The event also served as a tribute to the country’s greatest teacher, Fidel. It

took place in the former Ciudad Libertad educational complex, a military base prior to the 1959 Revolution, and was presided by First Vice President and member of the Party Political Bureau, Miguel Díaz-Canel Bermúdez.

Speaking in the name of the thousands of volunteer teachers who participated in the campaign was Zoila Benítez, who recalled that Fidel “charted the campaign’s strategy guided by the principles of national unity, massive availability of culture, and confidence in Cuba’s youth.”

Among those who learned to read and write during the historic 1961 campaign was José René Fuentes Cintado, who commented, “There is nothing more alienating than being unaware of the things that happen around us, not knowing the reasons behind each one. We were born to a mother called literacy in 1961, a product of another even more beautiful one, the undefeated, glorious Cuban Revolution.”

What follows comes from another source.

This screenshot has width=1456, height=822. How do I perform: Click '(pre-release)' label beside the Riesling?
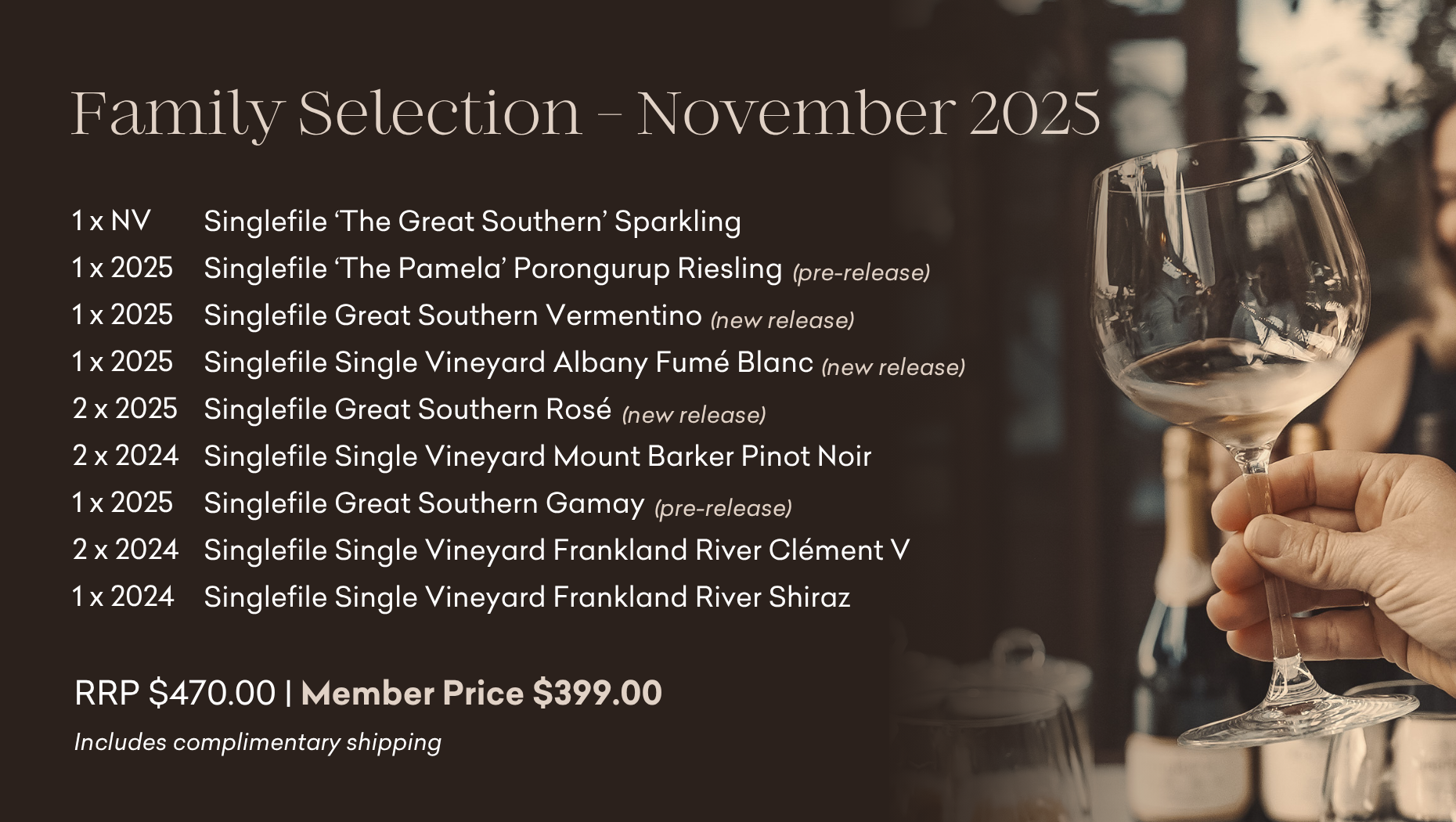pyautogui.click(x=861, y=272)
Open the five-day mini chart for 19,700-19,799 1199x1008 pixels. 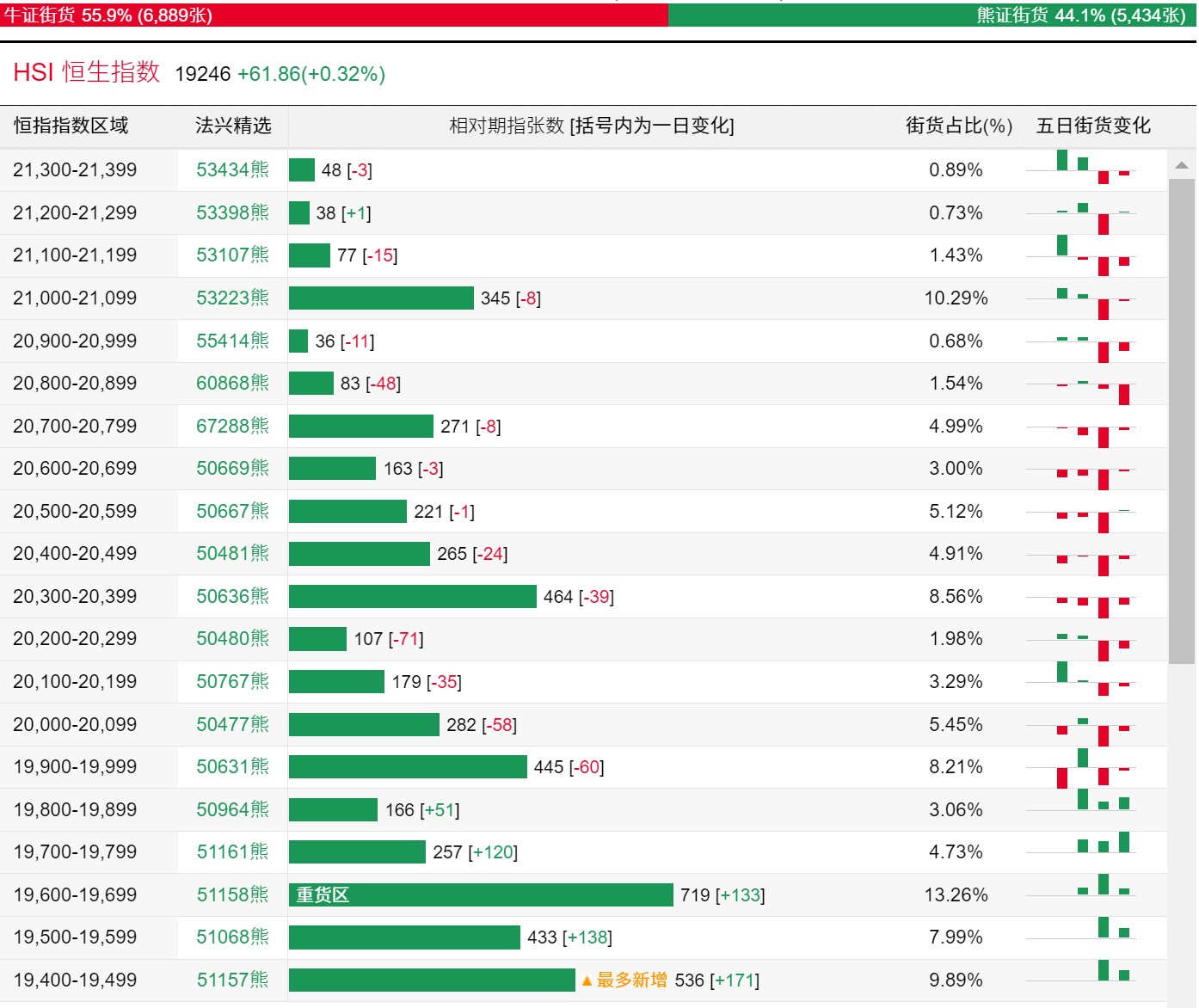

Also speaking were Octavio Peña Toledo, a student at the Fulgencio Oroz School of Pedagogy, in the Havana municipality of Cerro, who emphasized the great responsibility teachers bear, as well as Olga Lidia Tapia Iglesias, from the Party Secretariat, who discussed current challenges facing educators.

Also in attendance were Mercedes López Acea, Political Bureau member, a Council of State vice president, and Party secretary in Havana; Ulises Guilarte de Nacimiento, secretary general of the Cuban Workers Federation; the ministers of Education and Higher Education, Ena Elsa Velásquez Cobiella and José Ramón Saborido Loidi, respectively.

Special guests included Armando Hart Dávalos, director of the National Literacy Program in 1961, and José Ramón Fernández Álvarez, revolutionary leader and Presidential advisor.